--- begin AVAILABLE DATA ---
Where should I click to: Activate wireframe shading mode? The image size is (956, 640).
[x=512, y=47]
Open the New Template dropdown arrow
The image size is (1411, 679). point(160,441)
--- end AVAILABLE DATA ---
--- begin AVAILABLE DATA ---
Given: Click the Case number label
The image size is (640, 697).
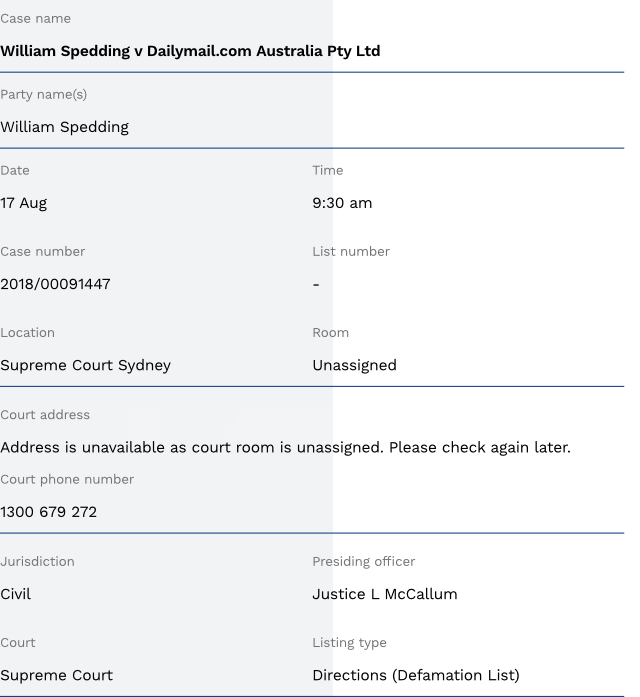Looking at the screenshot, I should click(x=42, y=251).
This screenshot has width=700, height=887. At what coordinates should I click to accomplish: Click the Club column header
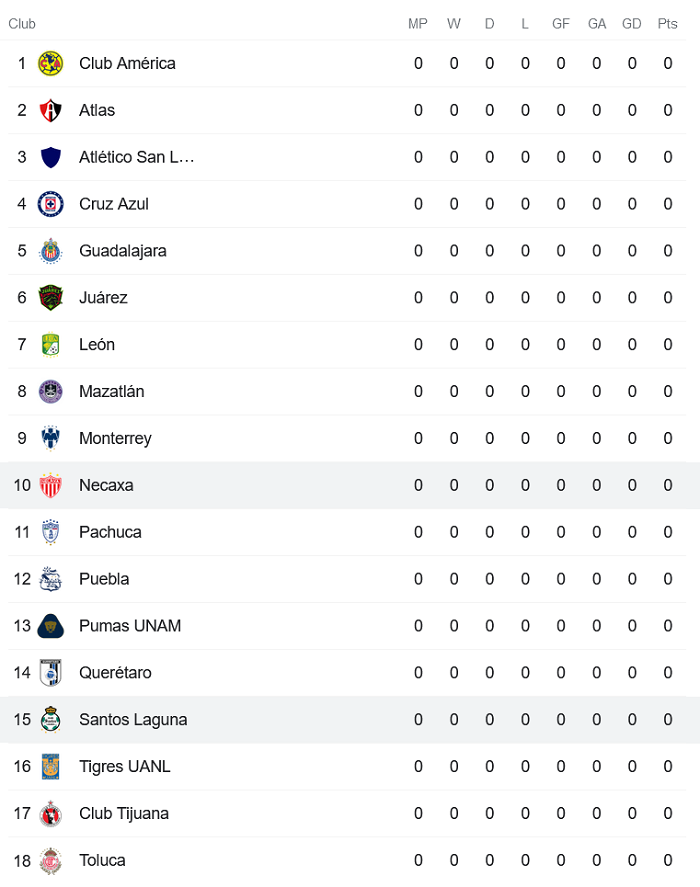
--- end AVAILABLE DATA ---
--- begin AVAILABLE DATA ---
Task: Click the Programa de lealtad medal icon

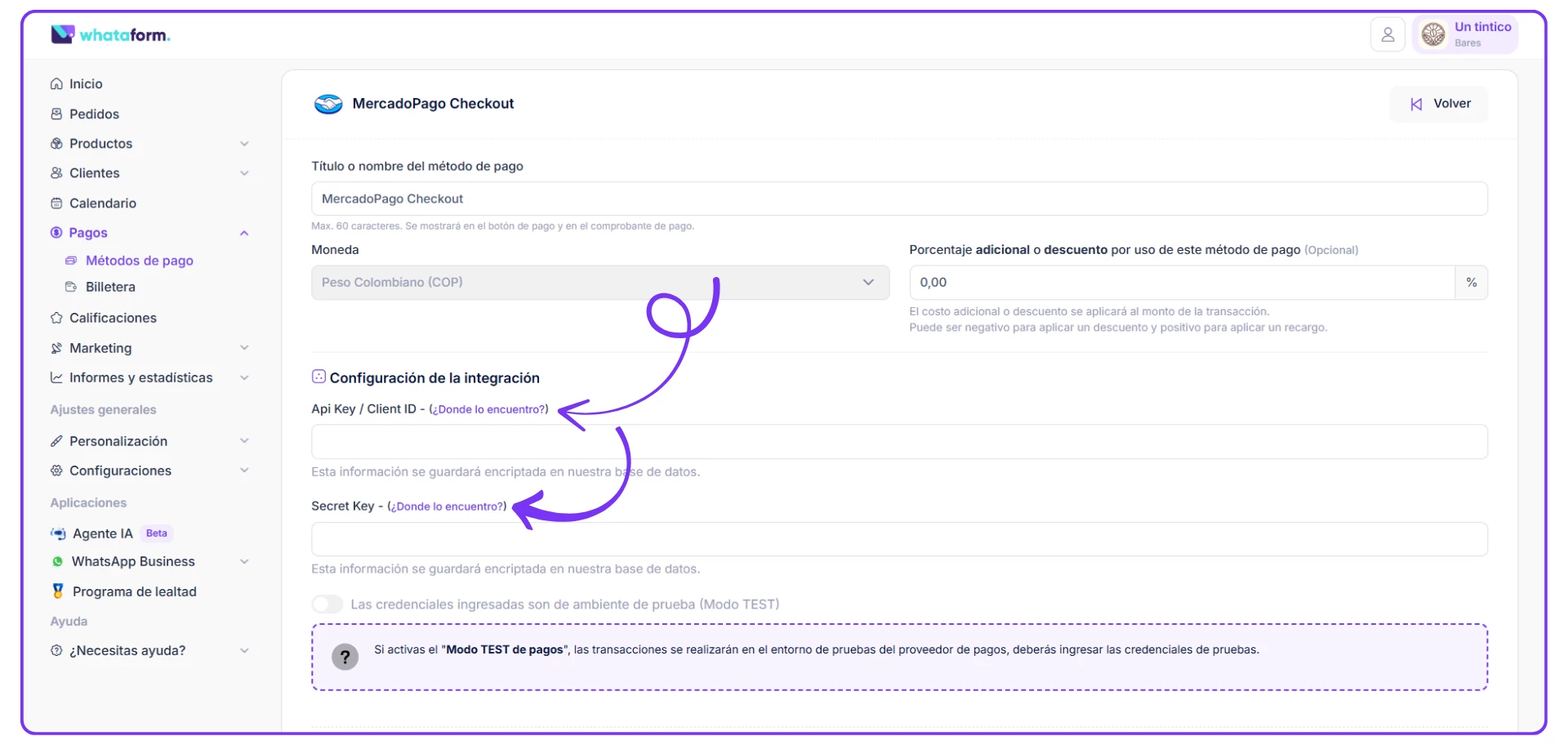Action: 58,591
--- end AVAILABLE DATA ---
GOAL OF THE EXERCISE
Rewrite the lines starting at the one containing "Where should I" and ending at the one containing "The image size is (1411, 679). point(160,441)", changing "New Template" to "New Project" and keeping everything else the same.

ANSWER IN FULL
Where should I click to: Activate wireframe shading mode? The image size is (956, 640).
[x=512, y=47]
Open the New Project dropdown arrow
The image size is (1411, 679). point(160,441)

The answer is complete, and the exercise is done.